“There’s more to life than love” he said, folding one long leg over the other. He had a cigarette pinched between two fingers attached to a hand resting lazily on top of an old, rickety little typewriter.
“Like what? Forcing yourself to be miserable just so you have something to write about? You’re nothing without your self-inflicted problems. Nothing. Matter of fact, you aren’t much with them either.” He just stared at me. Just stared. He took another long drag on his cigarette before scratching his chin with his thumb thoughtfully.
“I suppose so.” There was no anger in his voice. No hurt. No denial, sarcasm. Nothing. For some reason, this infuriated me.
“What the hell d’you mean ‘I suppose so’? You stupid bastard. You stupid, worthless bastard.” Another thick drag, but this time he responded with the cigarette still trapped in the corners of his mouth. Little wisps of smoke curled off of his lips as he spoke. Those lips.
“I’m not much of anything. What really is ‘anything’ and how much of it makes someone something? I mean, hell; I don’t deny that I’m nothing, but now I’m free to do anything, aren’t I? So I guess that’s something.
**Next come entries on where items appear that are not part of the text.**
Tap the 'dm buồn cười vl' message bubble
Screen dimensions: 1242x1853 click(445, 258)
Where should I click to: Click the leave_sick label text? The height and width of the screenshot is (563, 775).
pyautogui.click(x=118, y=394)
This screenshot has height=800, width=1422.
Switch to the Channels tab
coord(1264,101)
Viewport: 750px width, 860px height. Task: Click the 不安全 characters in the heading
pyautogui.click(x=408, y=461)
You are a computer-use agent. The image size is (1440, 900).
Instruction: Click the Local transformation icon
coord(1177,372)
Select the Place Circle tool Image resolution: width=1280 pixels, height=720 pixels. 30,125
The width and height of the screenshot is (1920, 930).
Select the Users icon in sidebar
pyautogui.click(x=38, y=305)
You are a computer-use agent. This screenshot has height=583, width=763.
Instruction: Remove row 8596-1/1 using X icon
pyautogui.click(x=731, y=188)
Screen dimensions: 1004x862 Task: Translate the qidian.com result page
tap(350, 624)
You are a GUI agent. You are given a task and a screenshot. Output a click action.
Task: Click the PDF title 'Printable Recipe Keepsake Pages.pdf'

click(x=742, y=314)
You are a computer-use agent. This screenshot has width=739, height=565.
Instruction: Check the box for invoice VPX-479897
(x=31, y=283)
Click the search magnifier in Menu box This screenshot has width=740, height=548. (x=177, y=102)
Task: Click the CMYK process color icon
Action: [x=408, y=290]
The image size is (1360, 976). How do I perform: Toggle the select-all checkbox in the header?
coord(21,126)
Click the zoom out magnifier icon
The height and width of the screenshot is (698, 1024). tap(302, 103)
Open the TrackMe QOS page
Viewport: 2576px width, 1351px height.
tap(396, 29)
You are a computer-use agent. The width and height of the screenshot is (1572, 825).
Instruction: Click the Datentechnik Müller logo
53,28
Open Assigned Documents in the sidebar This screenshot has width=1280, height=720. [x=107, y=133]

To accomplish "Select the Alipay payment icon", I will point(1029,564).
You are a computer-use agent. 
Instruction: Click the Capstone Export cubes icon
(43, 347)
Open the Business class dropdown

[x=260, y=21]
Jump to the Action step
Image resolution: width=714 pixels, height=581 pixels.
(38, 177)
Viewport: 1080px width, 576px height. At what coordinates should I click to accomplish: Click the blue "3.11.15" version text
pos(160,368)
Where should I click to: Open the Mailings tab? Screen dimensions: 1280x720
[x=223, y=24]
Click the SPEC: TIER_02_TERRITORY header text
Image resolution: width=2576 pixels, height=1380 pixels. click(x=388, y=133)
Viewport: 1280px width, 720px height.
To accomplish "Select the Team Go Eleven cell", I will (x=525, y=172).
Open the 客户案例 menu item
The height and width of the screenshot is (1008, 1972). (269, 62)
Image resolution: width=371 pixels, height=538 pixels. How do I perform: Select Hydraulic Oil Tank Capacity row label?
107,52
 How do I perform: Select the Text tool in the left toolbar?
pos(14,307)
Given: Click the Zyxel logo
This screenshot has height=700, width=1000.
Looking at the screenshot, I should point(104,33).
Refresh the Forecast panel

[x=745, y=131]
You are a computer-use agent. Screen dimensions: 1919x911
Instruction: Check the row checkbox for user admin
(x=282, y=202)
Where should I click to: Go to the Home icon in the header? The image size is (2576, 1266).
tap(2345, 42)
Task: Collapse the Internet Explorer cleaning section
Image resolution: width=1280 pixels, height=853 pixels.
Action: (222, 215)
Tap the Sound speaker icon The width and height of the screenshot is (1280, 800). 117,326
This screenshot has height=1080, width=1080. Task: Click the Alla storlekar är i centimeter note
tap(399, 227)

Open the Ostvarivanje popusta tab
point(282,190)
I’m nothing without nothing. Simply put.”
“Does that even make sense?” a rhetorical question, obviously, but…
“No. I’m afraid it doesn’t.”
He sat in relaxed silence.
I sat in furious silence.
We sat in silence.
“Listen.” He said, finally pressing the tip of his cigarette roughly against a grey ashtray- little Egyptian looking symbols painted in silver around the sides. He blew his last gasp of smoke out in a jet that traveled in a straight line, right into my face. My hair. My clothes. I coughed. I glared at him but still I sat, waiting for whatever ridiculous stream of words would roll off his lips and onto my lap next. Those lips. I wished those dirty, antagonizing lips would rot and shrivel in hell.
I waited.
He leaned forward, clasping his hands in front of him and just stared at me for a few moments longer. He stared at me as if I were a subject. A specimen. Something to be analyzed. Dissected. I wanted to hit him, and on instinct I clenched my right hand into a tight fist.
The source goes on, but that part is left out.